- [Supplied data]:
=== Section Start ===

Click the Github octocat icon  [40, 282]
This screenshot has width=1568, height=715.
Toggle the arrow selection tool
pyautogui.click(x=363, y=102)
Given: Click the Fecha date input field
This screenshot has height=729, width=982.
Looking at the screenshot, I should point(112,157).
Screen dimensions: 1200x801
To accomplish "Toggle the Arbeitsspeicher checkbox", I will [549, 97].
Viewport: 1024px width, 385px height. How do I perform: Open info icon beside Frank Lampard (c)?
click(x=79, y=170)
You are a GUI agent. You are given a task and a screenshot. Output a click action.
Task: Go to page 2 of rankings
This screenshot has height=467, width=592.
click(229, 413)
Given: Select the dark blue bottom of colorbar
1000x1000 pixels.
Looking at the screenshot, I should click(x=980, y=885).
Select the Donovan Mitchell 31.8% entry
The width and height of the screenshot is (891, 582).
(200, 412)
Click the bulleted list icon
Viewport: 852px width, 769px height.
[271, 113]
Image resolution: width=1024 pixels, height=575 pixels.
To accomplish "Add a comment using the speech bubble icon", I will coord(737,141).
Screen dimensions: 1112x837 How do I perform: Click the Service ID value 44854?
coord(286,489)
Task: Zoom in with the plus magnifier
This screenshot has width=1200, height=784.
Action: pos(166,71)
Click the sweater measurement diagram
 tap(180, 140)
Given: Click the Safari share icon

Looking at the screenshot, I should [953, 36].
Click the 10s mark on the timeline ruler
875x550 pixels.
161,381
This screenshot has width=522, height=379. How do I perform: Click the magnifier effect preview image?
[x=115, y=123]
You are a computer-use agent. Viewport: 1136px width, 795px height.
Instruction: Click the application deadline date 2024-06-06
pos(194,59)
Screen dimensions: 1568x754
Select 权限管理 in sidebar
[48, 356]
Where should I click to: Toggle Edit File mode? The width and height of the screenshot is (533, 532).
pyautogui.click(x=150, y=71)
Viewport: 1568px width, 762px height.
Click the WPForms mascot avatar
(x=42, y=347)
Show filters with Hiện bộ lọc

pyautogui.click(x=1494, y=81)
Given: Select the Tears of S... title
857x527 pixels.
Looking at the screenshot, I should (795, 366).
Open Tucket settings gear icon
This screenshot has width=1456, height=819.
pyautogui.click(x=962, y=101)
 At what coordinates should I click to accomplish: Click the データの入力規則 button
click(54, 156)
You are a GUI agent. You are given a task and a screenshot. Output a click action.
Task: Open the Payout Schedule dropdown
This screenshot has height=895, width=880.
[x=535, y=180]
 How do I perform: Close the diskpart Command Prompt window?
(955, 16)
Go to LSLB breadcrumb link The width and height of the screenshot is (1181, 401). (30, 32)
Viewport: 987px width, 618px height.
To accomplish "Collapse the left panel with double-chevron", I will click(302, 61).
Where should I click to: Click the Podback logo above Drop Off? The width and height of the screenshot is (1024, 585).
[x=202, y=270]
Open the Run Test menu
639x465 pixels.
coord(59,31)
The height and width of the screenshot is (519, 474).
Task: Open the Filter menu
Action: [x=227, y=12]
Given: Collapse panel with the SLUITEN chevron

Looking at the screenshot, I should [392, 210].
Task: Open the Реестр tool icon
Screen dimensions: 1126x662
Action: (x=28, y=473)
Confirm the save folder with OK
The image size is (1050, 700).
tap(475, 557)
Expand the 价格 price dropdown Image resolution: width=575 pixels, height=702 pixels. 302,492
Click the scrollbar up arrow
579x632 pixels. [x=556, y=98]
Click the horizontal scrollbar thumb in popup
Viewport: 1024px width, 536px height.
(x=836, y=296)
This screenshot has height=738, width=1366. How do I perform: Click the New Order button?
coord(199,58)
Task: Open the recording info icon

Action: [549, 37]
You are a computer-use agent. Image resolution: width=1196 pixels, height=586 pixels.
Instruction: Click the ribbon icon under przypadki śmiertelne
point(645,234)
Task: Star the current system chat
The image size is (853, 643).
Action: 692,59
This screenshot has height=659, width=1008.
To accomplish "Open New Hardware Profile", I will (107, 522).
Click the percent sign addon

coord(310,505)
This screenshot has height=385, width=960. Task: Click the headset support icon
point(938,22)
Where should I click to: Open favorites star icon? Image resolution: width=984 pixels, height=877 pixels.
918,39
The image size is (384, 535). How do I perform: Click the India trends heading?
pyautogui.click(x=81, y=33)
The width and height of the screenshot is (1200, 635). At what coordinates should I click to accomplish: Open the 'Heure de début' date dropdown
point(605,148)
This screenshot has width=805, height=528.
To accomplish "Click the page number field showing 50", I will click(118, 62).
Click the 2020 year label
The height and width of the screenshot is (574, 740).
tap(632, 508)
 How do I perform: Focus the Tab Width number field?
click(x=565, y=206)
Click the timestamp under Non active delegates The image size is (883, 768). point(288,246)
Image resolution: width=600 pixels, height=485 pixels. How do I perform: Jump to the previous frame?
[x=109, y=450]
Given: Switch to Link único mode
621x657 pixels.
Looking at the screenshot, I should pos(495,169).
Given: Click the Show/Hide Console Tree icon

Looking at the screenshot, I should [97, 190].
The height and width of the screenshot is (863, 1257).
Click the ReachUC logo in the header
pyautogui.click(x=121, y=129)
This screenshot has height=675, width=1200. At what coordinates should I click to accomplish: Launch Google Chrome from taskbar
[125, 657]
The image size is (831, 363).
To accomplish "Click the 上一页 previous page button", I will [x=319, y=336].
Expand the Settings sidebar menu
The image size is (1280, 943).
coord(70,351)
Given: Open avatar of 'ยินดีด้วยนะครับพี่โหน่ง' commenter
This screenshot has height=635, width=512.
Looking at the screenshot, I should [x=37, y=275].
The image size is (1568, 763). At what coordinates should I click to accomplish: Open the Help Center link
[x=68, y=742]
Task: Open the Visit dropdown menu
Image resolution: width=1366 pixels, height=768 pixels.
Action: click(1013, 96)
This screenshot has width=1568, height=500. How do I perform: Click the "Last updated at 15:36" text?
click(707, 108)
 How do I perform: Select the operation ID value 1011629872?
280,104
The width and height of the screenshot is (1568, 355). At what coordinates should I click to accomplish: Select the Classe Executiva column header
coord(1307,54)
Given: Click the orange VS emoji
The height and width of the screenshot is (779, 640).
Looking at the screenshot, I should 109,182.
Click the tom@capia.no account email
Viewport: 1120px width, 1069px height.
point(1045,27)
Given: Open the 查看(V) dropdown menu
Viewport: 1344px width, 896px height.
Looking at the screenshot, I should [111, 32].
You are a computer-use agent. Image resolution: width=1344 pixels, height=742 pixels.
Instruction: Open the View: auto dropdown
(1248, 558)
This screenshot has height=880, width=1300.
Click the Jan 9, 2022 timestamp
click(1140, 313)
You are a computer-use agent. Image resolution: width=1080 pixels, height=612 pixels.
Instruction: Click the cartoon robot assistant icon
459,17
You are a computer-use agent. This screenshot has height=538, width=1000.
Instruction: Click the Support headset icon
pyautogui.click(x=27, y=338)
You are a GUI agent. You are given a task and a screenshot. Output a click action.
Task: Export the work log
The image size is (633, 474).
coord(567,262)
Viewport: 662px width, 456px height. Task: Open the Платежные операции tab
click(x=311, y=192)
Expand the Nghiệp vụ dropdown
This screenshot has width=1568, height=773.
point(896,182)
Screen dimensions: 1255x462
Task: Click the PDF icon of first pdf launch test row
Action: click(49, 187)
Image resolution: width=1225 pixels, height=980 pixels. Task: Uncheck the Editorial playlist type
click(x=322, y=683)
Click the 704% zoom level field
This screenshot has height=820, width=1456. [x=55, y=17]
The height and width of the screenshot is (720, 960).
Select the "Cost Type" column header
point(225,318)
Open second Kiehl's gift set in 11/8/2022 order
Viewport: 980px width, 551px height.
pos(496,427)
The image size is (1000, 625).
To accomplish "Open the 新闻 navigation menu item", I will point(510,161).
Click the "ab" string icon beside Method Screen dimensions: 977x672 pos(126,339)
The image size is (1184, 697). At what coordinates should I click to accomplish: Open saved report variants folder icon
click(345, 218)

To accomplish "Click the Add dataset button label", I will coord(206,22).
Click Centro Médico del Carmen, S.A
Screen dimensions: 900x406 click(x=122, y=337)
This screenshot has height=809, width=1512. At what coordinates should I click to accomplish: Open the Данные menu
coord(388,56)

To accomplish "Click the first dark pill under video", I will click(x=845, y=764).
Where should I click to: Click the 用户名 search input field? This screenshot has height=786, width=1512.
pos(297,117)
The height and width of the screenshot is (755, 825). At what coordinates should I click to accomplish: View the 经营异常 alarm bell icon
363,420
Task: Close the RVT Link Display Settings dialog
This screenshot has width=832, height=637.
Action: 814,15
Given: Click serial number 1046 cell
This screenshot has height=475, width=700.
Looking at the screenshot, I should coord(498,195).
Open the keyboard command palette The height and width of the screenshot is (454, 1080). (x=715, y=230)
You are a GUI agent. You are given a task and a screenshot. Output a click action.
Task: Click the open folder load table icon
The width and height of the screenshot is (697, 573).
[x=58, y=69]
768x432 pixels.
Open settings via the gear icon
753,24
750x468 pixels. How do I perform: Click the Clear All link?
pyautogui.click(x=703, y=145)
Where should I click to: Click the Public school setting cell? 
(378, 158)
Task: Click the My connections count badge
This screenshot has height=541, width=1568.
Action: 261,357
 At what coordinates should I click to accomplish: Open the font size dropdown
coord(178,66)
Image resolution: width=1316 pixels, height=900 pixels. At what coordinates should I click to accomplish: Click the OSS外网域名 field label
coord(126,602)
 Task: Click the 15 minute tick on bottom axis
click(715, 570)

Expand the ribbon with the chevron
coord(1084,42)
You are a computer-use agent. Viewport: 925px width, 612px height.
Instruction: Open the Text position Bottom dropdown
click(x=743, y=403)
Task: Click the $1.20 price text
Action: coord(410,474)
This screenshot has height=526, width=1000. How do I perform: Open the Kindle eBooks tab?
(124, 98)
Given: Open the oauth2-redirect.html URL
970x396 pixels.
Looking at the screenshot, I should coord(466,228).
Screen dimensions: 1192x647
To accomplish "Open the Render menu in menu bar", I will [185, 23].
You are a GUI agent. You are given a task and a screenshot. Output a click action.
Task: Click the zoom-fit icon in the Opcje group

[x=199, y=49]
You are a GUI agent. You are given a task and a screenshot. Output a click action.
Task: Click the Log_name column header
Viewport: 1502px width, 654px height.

=== Section End ===

- [The problem]:
In the entries above, find the line with "You are a computer-use agent. Image resolution: width=1196" and the line with "Click the timestamp", then restate word for word both of them and every line between, with nothing more.

- [Written response]:
You are a computer-use agent. Image resolution: width=1196 pixels, height=586 pixels.
Instruction: Click the ribbon icon under przypadki śmiertelne
point(645,234)
Task: Star the current system chat
The image size is (853, 643).
Action: 692,59
This screenshot has height=659, width=1008.
To accomplish "Open New Hardware Profile", I will (107, 522).
Click the percent sign addon

coord(310,505)
This screenshot has height=385, width=960. Task: Click the headset support icon
point(938,22)
Where should I click to: Open favorites star icon? Image resolution: width=984 pixels, height=877 pixels.
918,39
The image size is (384, 535). How do I perform: Click the India trends heading?
pyautogui.click(x=81, y=33)
The width and height of the screenshot is (1200, 635). At what coordinates should I click to accomplish: Open the 'Heure de début' date dropdown
point(605,148)
This screenshot has width=805, height=528.
To accomplish "Click the page number field showing 50", I will click(118, 62).
Click the 2020 year label
The height and width of the screenshot is (574, 740).
tap(632, 508)
 How do I perform: Focus the Tab Width number field?
click(x=565, y=206)
Click the timestamp under Non active delegates The image size is (883, 768). point(288,246)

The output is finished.